In particular, the pipelined deal will also feature a true-sale debenture structure, a route that has fallen out of favor with the rise of the more tax-friendly receivables investment funds (FIDCs). Da Rocha argues that the particular future-flow nature of the receivables deal for Ulbras would not jibe with the FIDC structure.
"It's a potential flow not defined by a contract," he said. There have only been three future-flow FIDCs executed so far. Two of them are backed by contracts, which have either been generated already or are linked to customers having some kind of history with the originator. In the Ulbras transaction, the contracts stem from new students and do not last more than six months.

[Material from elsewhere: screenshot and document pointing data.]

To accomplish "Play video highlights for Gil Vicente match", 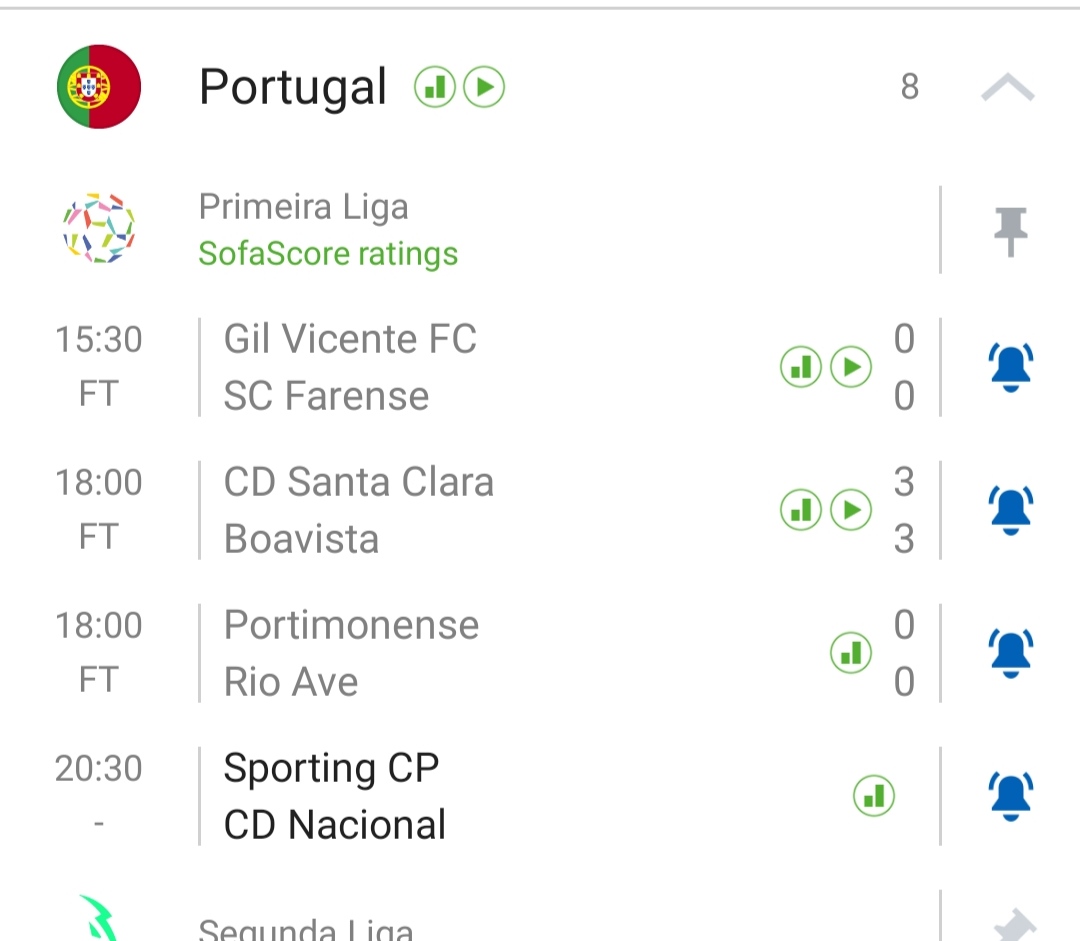I will tap(852, 368).
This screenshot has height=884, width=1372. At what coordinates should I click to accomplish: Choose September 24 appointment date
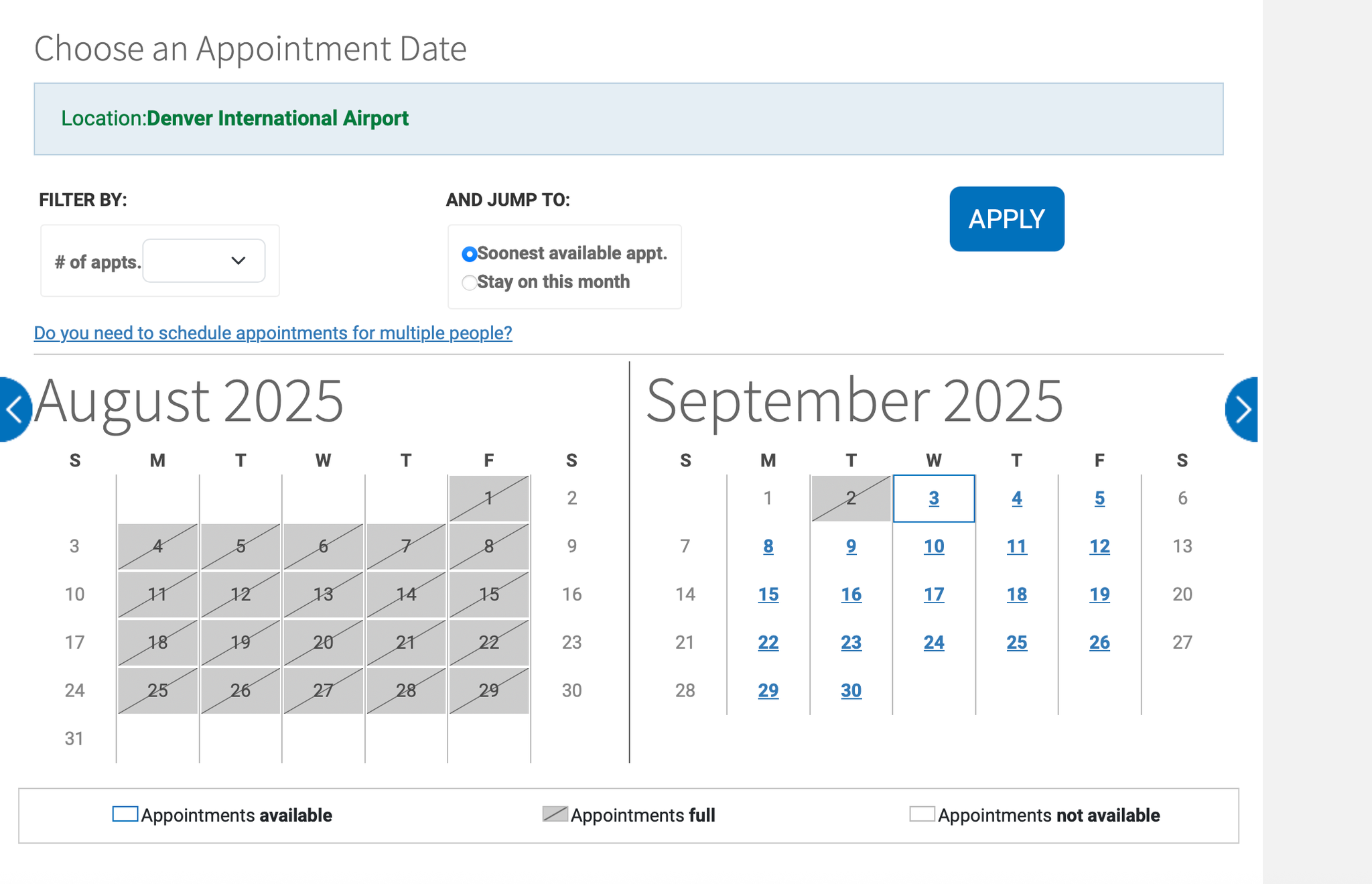[934, 642]
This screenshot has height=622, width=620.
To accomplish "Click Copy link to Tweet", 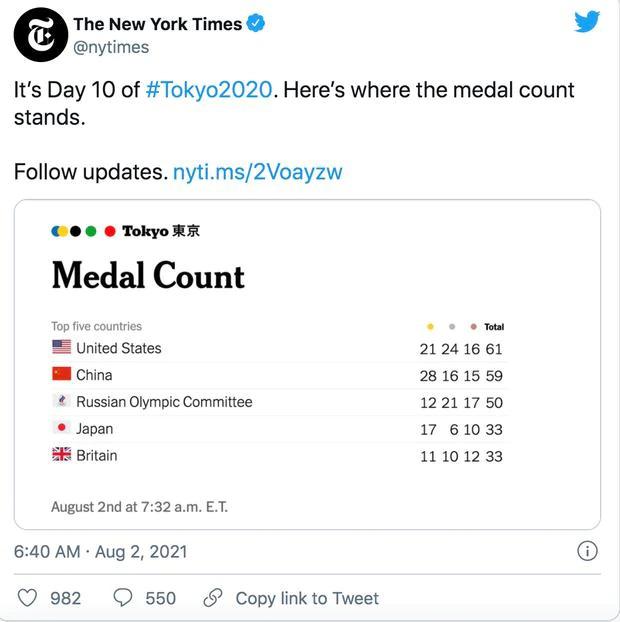I will (307, 598).
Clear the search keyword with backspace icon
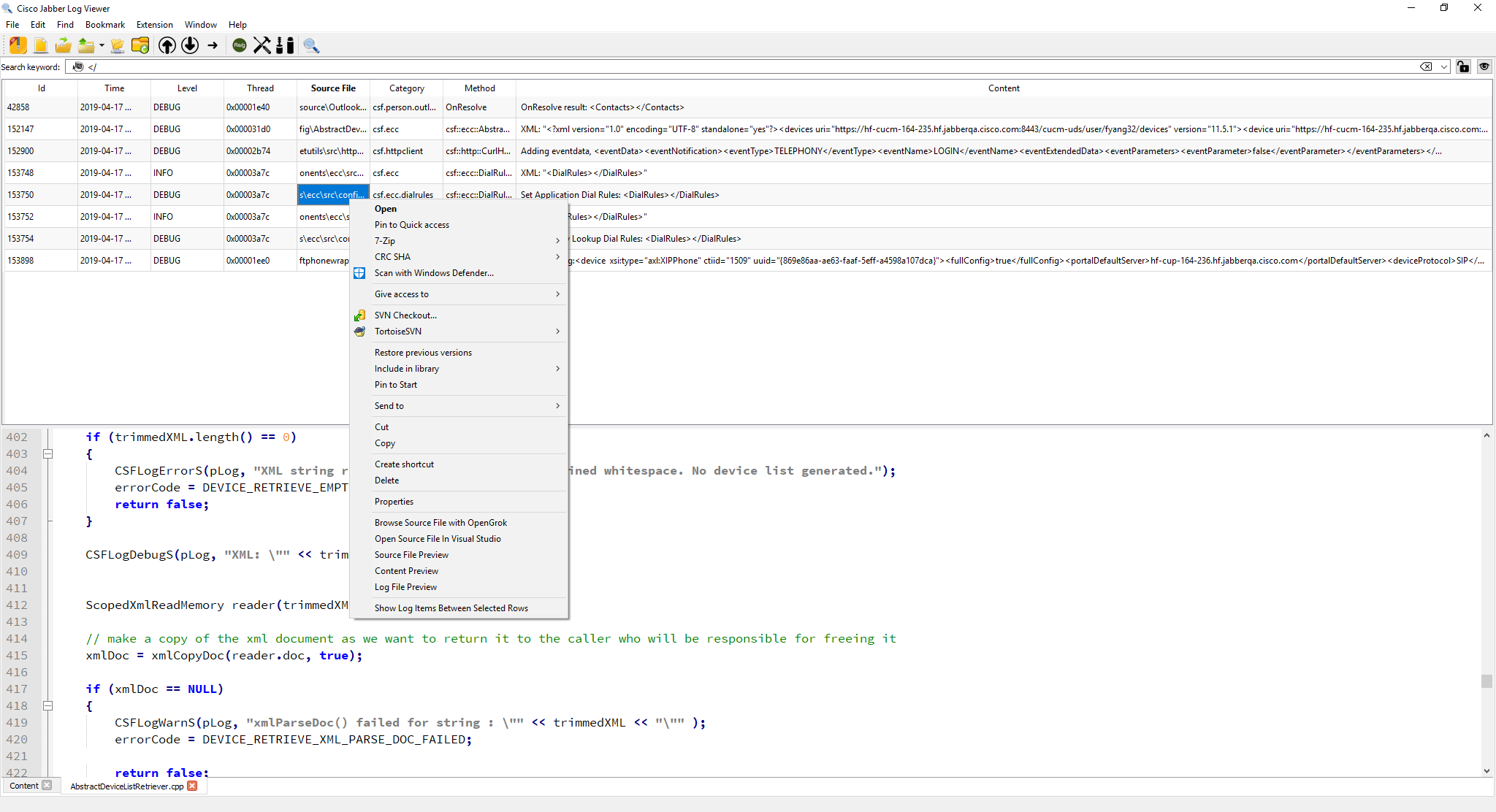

A multi-originator future-flow tuition FIDC has also materialized, but it was a revolving, open-ended fund whose initial amount of R$20 million reflected the amount of existing receivables. That deal would grow as more receivables were snatched up. The Ulbras transaction was issued at R$205 million, with an eight-year final legal maturity and 4.2-year duration. While that deal is revolving, at no point is there enough cash to purchase more than R$30 million to R$40 million in receivables, da Rocha said.
While the particulars of the Ulbras transaction have certainly not been seen in the FIDC sector, there is ongoing discussion about what kind of future flows regulators will approve for the vehicle. One banker said that, as the funds actually securitize credit rights, any kind of future flows should be acceptable, as long as the arranger and originator take the time to argue their case before regulators.
FIDCs are exempt from taxes that hit debenture deals, such as the financial operations tax and a tax that applies every time the SPV purchases receivables.